A seguir, confira textos publicados pelo Segundo Caderno em 26 de outubro de 2011.
Lulu, o aguardado disco que reúne a banda Metallica com Lou Reed, está previsto para ser lançado no dia 31 de outubro de 2011. Mas, desde a semana passada, quando foi colocado na íntegra para audição em seu site oficial (www.loureedmetallica.com), vem gerando amor e ódio quase na mesma medida. O Segundo Caderno traz, então, duas visões distintas do trabalho, inspirado nas peças Espírito da Terra e A Caixa de Pandora, do dramaturgo alemão Frank Wedekind (1864 - 1918), considerado um pioneiro do Expressionismo.
O pesadelo do desejo
por Roger Lerina
A protagonista da peça Espírito da Terra (1895) reencarnou no século 20 em obras como a ópera Lulu (1937), de Alban Berg, e o filme A Caixa de Pandora (1929), de G.W. Pabst. Mulher morbidamente prisioneira da própria devassidão, a decadente Lulu segue fascinando artistas: Lou Reed compôs uma série de canções para uma montagem do texto de Wedekind - a peça acabou não saindo, mas as músicas ganharam agora um registro dramático e pesado graças à parceria com o grupo Metallica.
Lulu não é um projeto de Reed apenas: ainda que o bardo roqueiro seja a figura criativa dominante nas 10 faixas, o Metallica é muito mais do que mera banda de apoio. O equívoco, porém, é escutar o disco esperando ouvir um trabalho de carreira da maior banda heavy metal atual - não é: Lulu parece uma suíte operística roqueira, conduzida pelo canto falado de Reed, em que o Metallica explora seu lado épico em longos temas, como no disco Death Magnetic (2008).O pesadelo de Lulu começa com Brandenburg Gate, em que a introdução com violão anuncia o tom cênico do que se escutará nos próximos 87 minutos, enquanto Reed recita:"Eu cortaria fora minhas pernas e peitos pensando em Boris Karloff e Kinski na escuridão da noite".

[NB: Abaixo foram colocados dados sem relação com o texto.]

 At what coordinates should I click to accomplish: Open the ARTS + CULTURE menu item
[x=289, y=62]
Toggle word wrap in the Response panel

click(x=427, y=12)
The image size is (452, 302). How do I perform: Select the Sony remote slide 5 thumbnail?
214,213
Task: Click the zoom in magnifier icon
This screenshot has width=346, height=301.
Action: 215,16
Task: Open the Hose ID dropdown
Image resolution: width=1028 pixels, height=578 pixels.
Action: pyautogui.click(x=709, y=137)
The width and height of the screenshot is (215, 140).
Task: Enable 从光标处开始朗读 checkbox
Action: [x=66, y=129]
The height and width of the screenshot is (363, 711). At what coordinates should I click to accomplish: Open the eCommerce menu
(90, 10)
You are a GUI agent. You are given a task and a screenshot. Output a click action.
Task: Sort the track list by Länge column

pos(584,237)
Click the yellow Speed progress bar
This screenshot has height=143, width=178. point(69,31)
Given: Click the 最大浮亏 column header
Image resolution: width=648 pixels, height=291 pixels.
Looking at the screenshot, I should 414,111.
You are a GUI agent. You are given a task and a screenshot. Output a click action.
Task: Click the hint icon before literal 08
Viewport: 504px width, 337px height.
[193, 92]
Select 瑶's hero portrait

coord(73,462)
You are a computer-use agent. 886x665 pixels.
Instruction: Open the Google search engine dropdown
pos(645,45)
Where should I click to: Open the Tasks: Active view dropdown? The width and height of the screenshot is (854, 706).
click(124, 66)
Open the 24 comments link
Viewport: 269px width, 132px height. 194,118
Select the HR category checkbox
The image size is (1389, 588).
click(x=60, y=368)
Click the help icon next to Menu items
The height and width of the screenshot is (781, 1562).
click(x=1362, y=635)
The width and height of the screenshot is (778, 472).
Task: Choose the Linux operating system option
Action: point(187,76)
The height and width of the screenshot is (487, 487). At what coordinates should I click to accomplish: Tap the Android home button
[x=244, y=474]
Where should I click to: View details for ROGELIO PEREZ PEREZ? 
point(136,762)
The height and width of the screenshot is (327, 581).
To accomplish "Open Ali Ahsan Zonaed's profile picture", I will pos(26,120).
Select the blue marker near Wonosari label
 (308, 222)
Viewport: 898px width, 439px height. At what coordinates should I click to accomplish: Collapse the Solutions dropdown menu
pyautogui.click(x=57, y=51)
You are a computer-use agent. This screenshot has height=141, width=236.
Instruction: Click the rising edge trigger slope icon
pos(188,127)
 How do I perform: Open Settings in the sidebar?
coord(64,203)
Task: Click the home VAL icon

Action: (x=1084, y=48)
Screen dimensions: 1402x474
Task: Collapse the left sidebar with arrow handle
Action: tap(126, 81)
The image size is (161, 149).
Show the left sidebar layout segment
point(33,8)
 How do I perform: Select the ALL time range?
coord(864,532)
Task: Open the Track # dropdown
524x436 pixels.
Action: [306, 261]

Se Mistress Dead soa mais como um típico thrash metal do Metallica, Iced Honey lembra o Lou Reed cru e hard do clássico disco New York (1989).O guitarrista James Hetfield faz o vocal de apoio em faixas como Cheat on me, e a banda soa coesa em The View e Dragon - mesmo sem riffs alucinantes ou linhas de baixo galopantes. Mas o destaque mesmo dessa obra experimental é a poesia liricamente malsã de Reed, que diz em Frustration coisas como "Eu quero tanto machucar você / Case-se comigo / Eu quero você como minha mulher / Sem esperma como uma garota / Mais homem do que eu". Os fãs mais ortodoxos do Metallica pelo menos têm que admitir isso: os caras são corajosos.
No piloto automático
por Gustavo Brigatti
Há quase 10 anos, Lou Reed decidiu que fazer música não é mais a praia dele. Desde então, partiu para extravagâncias como musicar O Corvo (poema do escritor Edgar Allan Poe) e gravar um disco de meditação (Hudson River Wind Meditations). Só que com exceção da meia-dúzia de viúvas do Velvet Underground, ninguém mais ficava sabendo e estava tudo bem.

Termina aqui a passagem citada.